不思議よね。 「2ガールズ」を撮影していた時は、「誰がこの映画を観るの? 誰か買う人いるのかな? これからどうなるの?」って疑問だらけだったの。そのあと、「Go Fish」という映画に大きく関連しているんだけど、もし「Go Fish」の配給元が決まらなかったら、 「2ガールズ」の配給元が決まったかどうかわからないわ。でも「Go Fish」は配給元が決まり、それでラッキーにも、それと一緒に「2ガールズ」もサンダンス映画祭で上映されたのよ。これもある意味流れよね。
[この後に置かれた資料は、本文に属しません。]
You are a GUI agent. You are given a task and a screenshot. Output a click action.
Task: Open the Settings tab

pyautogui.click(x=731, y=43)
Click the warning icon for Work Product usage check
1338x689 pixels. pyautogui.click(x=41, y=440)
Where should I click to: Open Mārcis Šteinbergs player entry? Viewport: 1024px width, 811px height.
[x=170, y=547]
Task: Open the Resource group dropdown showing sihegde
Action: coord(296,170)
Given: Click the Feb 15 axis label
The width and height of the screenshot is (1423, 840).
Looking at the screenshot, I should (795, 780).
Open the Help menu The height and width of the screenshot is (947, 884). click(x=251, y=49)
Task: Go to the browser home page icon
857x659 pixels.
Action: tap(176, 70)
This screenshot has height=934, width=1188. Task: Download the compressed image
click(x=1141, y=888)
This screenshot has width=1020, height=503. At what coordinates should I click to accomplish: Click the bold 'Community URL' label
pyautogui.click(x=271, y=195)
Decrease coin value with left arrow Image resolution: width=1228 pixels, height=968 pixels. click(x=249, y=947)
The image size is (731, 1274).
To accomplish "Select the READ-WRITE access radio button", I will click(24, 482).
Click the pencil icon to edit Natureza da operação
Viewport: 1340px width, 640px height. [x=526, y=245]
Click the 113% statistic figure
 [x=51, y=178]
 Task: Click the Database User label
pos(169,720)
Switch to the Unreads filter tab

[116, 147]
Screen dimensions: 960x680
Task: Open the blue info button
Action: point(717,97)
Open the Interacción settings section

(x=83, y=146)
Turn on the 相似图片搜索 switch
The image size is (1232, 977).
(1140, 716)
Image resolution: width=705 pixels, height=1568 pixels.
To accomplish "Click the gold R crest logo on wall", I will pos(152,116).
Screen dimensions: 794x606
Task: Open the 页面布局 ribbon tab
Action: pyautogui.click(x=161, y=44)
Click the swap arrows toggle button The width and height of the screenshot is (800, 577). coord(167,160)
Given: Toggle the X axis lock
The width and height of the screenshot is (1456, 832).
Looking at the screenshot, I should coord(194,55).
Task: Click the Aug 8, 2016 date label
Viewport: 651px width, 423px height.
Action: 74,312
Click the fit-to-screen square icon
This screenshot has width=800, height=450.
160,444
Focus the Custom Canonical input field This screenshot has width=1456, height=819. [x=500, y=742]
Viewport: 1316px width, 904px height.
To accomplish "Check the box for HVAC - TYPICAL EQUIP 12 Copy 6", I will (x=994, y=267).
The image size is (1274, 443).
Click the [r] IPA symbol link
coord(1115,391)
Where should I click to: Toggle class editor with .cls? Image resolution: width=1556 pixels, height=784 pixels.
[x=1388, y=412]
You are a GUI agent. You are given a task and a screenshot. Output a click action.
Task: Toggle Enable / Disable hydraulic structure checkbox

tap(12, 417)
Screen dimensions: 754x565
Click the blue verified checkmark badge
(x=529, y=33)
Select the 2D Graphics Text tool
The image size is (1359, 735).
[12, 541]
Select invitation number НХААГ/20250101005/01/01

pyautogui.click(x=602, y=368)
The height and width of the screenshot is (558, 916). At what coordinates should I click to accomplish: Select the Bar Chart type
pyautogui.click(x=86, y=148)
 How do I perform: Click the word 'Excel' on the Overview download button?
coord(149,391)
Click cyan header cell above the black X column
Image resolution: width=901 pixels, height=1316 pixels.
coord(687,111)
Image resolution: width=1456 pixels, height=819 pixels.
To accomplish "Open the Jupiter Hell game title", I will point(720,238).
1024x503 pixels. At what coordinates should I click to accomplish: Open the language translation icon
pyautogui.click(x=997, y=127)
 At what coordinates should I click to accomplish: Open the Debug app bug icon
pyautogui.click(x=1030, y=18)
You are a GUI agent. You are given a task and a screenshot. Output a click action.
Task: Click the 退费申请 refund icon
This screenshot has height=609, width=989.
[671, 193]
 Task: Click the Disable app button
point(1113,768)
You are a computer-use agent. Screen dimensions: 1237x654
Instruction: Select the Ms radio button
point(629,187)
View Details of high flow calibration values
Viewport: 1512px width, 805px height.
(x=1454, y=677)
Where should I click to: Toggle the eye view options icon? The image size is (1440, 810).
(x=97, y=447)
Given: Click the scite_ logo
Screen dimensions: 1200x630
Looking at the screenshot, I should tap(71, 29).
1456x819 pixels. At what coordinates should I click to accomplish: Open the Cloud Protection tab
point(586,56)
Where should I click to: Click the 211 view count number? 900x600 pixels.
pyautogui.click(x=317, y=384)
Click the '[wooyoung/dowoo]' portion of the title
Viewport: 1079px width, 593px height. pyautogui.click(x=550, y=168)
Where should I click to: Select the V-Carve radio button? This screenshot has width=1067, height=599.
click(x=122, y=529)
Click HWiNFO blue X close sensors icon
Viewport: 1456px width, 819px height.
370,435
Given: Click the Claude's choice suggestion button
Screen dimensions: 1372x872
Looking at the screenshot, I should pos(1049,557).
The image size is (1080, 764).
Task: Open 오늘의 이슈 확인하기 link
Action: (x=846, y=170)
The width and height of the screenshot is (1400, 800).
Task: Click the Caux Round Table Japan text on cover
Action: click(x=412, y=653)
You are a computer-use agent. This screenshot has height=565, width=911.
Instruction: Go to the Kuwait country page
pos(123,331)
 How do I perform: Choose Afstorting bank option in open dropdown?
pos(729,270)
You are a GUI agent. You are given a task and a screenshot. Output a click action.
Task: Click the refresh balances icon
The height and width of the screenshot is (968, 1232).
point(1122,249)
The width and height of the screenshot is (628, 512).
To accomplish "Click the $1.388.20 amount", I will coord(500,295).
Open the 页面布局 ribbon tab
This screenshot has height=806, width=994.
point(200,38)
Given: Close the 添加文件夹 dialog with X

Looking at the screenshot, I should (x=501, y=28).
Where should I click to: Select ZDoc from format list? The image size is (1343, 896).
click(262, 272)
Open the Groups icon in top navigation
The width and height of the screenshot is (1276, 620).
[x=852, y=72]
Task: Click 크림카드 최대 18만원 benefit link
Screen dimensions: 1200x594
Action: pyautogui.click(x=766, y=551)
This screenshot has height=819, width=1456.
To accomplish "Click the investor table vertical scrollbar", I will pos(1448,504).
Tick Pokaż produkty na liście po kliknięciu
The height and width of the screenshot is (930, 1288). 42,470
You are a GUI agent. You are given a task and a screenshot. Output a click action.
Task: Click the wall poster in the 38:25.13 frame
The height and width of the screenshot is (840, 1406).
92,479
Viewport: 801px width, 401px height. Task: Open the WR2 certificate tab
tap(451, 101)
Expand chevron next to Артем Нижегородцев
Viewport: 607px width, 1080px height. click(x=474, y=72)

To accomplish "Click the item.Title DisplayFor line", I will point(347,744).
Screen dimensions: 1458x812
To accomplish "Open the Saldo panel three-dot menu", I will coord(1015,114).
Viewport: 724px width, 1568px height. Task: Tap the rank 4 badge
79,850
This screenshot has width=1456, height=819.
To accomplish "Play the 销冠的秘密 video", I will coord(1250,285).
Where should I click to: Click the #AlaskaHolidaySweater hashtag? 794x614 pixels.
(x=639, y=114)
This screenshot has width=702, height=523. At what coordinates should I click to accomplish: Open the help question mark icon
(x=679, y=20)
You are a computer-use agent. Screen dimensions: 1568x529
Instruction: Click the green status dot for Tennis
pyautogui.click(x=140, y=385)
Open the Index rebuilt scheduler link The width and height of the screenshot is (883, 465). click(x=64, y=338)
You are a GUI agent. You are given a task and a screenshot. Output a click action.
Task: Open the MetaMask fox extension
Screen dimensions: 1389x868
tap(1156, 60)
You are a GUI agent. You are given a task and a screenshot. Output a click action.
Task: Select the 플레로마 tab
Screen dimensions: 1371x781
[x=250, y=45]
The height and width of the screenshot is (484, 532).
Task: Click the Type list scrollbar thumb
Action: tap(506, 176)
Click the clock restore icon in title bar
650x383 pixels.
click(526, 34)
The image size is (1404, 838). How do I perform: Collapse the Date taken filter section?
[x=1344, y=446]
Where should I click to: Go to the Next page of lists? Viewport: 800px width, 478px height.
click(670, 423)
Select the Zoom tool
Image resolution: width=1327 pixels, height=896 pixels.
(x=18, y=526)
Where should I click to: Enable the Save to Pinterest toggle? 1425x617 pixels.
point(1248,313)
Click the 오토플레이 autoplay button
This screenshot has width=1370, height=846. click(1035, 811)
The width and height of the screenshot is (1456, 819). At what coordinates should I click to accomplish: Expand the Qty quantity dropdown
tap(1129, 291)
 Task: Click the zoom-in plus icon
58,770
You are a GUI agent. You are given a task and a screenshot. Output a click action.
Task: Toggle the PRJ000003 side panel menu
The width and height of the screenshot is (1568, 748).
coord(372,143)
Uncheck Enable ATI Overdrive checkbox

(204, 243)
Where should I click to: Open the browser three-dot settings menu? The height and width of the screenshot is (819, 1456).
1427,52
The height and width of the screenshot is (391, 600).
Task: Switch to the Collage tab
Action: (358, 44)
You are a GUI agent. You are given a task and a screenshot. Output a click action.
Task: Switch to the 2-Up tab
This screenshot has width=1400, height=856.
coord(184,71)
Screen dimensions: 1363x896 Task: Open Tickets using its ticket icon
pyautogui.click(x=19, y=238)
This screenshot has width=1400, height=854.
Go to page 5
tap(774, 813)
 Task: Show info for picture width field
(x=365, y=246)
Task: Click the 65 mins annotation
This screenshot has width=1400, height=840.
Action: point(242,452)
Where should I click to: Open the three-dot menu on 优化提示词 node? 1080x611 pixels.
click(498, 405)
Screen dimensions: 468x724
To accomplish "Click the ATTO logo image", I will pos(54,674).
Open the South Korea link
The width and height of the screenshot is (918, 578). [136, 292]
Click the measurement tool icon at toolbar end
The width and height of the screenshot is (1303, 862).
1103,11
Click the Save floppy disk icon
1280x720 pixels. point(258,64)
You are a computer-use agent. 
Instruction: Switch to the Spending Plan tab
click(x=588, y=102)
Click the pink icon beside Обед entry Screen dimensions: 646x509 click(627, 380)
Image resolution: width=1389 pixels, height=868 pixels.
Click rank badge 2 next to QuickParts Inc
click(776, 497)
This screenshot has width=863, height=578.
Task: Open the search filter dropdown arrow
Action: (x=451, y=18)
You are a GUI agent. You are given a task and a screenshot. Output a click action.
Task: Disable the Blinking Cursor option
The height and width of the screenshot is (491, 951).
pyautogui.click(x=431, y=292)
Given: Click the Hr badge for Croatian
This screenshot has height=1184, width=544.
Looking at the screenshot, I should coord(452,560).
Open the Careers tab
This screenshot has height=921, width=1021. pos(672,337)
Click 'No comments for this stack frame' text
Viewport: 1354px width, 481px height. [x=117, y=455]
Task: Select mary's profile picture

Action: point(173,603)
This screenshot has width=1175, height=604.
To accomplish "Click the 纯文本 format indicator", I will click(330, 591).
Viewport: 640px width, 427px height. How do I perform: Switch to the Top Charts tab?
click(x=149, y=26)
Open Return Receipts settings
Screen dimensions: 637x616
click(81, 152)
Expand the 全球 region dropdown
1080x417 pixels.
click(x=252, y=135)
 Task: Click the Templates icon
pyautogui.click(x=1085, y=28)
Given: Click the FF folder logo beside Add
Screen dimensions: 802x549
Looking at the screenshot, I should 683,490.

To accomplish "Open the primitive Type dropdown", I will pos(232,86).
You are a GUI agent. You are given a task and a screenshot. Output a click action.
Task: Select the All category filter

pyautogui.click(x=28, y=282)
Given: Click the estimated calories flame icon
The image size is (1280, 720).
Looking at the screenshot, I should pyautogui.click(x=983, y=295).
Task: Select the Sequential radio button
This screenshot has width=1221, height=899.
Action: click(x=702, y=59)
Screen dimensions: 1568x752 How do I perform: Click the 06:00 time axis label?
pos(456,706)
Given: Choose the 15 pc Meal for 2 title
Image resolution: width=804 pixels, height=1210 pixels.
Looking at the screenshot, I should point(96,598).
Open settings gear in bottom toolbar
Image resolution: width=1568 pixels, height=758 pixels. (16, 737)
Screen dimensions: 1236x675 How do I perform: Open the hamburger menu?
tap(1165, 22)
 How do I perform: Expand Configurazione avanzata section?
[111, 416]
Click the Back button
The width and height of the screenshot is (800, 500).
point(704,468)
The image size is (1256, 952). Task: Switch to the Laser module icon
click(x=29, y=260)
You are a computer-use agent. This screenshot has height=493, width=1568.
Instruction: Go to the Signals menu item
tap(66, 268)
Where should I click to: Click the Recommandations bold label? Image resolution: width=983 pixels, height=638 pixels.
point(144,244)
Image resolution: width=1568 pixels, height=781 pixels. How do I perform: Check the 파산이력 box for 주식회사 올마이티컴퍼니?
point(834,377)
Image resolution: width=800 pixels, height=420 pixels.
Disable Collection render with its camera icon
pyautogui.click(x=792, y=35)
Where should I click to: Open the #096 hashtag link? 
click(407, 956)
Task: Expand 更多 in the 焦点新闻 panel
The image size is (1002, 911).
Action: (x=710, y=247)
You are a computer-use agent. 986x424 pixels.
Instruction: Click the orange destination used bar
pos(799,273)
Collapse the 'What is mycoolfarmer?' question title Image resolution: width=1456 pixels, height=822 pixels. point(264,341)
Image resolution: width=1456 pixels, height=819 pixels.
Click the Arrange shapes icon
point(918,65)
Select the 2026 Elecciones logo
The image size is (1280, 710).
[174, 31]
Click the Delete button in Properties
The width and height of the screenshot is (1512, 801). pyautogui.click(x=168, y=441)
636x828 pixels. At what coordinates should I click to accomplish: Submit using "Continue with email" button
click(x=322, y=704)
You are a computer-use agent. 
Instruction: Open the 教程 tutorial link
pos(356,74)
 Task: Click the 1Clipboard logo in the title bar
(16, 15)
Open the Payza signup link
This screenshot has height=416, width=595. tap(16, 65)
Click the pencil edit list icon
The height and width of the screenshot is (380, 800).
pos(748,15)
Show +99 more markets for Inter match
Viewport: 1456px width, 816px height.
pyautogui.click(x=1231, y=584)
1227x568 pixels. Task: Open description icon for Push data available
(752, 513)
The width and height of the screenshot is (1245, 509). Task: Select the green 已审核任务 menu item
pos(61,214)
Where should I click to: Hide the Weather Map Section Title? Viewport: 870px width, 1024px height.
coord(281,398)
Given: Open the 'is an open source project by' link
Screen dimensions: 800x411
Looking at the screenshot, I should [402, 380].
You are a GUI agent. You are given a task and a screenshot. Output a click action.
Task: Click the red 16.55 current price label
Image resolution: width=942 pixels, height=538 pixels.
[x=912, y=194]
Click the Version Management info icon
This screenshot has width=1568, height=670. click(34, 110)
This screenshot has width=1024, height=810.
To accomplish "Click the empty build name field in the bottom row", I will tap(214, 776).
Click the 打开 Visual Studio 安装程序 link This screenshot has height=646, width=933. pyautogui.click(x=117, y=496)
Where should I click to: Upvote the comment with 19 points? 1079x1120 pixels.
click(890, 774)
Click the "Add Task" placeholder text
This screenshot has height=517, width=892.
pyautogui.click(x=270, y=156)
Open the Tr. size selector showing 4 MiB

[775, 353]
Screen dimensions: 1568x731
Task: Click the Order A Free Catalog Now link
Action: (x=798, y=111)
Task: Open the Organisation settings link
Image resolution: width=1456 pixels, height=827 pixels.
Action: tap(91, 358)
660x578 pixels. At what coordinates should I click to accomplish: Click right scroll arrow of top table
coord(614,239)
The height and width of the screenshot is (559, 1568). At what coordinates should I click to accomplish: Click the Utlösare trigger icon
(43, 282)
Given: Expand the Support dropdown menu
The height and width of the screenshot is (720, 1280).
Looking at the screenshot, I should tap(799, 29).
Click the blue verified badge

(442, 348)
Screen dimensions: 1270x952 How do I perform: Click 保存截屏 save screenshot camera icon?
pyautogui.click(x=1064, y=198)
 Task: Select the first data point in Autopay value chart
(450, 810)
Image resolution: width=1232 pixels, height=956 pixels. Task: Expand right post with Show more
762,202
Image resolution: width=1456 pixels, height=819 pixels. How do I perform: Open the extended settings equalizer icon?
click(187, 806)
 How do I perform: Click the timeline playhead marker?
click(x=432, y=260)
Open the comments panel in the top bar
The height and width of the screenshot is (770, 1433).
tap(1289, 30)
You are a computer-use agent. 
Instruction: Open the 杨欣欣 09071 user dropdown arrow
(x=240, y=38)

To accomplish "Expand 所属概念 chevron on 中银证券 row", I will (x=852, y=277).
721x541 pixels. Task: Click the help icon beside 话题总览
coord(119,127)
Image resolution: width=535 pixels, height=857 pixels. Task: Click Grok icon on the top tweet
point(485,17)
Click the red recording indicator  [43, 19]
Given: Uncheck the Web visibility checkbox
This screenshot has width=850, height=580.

本当に素晴らしいと思うのは、「Lの世界」は様々な国で多くの人に観てもらえているということ。それはインディペンデント映画ではなかなか難しいことなの。 そういった意味では「2ガールズ」は偉業を成したし、様々な道を開いたわ。そのあと私は25本以上の映画に出たけど、同じようなことができたかわからない。でも「2ガールズ」は確かに道を開いたし、出演作品の多くはインディペンデント映画だけれども、それは私が重点的に取り組んでいたものであり、私のキャリアが始まったものであり、何より脚本家と監督の間に自由さが溢れていると思うものだからよ。
インディペンデント映画は、スタジオやネットワークにコントロールされていないから、いまだに私は信頼を寄せているんだけれども、「Lの世界」が成功して、5年も続いて、多くの国々で取り上げられて、それはとっても嬉しいことなのよ。ヨーロッパに行ってロンドンで人々に会い、「Lの世界」が始まる前には観るものがなかったというような話を聞いたり、「Lの世界」を観たから日本からロンドンに来たという人々のことを知ると、ポップカルチャーの一部であるということと、必要とされている時期に社会的・政治的インパクトを持ったものの一部であるということに、ハッと気づかされるわ。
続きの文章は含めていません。